-- start Record excerpts --

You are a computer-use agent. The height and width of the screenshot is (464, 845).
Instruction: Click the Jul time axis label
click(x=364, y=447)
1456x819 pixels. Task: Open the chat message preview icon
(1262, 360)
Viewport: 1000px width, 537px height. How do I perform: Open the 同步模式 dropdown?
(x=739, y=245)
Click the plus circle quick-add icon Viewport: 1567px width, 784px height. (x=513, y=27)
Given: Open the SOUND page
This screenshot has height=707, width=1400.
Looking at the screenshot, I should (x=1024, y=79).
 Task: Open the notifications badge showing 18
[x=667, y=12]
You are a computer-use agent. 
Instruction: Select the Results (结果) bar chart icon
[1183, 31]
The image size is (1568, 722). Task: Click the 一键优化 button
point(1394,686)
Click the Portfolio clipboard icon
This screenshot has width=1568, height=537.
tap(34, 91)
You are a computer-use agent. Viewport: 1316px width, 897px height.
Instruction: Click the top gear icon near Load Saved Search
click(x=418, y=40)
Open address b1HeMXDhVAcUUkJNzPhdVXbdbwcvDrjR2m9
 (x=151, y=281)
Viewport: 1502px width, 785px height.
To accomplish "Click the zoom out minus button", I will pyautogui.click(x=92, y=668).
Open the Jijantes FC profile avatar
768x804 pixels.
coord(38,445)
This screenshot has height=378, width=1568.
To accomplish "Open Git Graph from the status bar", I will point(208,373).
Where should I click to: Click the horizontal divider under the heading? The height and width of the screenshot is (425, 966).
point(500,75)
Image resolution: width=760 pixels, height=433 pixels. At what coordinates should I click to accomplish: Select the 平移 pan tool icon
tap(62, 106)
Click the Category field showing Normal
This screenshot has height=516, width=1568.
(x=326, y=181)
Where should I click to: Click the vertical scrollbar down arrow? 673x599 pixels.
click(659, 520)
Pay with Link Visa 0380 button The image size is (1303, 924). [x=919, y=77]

-- end Record excerpts --

> **Instructions to follow**
Could you give back every line of the data above, word for word and in the same order?

> **Full response**
You are a computer-use agent. The height and width of the screenshot is (464, 845).
Instruction: Click the Jul time axis label
click(x=364, y=447)
1456x819 pixels. Task: Open the chat message preview icon
(1262, 360)
Viewport: 1000px width, 537px height. How do I perform: Open the 同步模式 dropdown?
(x=739, y=245)
Click the plus circle quick-add icon Viewport: 1567px width, 784px height. (x=513, y=27)
Given: Open the SOUND page
This screenshot has height=707, width=1400.
Looking at the screenshot, I should (x=1024, y=79).
 Task: Open the notifications badge showing 18
[x=667, y=12]
You are a computer-use agent. 
Instruction: Select the Results (结果) bar chart icon
[1183, 31]
The image size is (1568, 722). Task: Click the 一键优化 button
point(1394,686)
Click the Portfolio clipboard icon
This screenshot has width=1568, height=537.
tap(34, 91)
You are a computer-use agent. Viewport: 1316px width, 897px height.
Instruction: Click the top gear icon near Load Saved Search
click(x=418, y=40)
Open address b1HeMXDhVAcUUkJNzPhdVXbdbwcvDrjR2m9
 (x=151, y=281)
Viewport: 1502px width, 785px height.
To accomplish "Click the zoom out minus button", I will pyautogui.click(x=92, y=668).
Open the Jijantes FC profile avatar
768x804 pixels.
coord(38,445)
This screenshot has height=378, width=1568.
To accomplish "Open Git Graph from the status bar", I will point(208,373).
Where should I click to: Click the horizontal divider under the heading? The height and width of the screenshot is (425, 966).
point(500,75)
Image resolution: width=760 pixels, height=433 pixels. At what coordinates should I click to accomplish: Select the 平移 pan tool icon
tap(62, 106)
Click the Category field showing Normal
This screenshot has height=516, width=1568.
(x=326, y=181)
Where should I click to: Click the vertical scrollbar down arrow? 673x599 pixels.
click(659, 520)
Pay with Link Visa 0380 button The image size is (1303, 924). [x=919, y=77]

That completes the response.